Saved data entries

━━━

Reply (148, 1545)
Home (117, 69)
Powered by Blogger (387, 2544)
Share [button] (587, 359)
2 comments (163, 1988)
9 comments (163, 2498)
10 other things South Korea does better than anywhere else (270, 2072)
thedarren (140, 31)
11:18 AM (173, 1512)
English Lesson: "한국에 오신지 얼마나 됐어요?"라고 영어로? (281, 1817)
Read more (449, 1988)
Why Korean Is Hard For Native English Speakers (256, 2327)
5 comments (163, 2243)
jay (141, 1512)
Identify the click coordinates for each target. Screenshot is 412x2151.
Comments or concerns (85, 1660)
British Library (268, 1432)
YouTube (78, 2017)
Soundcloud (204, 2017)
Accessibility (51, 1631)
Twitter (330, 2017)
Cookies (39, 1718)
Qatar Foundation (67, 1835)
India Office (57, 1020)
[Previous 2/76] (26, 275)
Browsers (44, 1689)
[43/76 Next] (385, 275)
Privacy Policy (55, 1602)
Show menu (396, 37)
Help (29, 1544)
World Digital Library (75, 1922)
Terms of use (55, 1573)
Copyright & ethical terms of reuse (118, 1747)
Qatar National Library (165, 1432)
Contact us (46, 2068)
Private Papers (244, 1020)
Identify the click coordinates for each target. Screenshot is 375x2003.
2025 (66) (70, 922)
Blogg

━━━

— What this task involves —
Work out how many lines above contain "coordinates"; write only the number.

— Response to the task —
2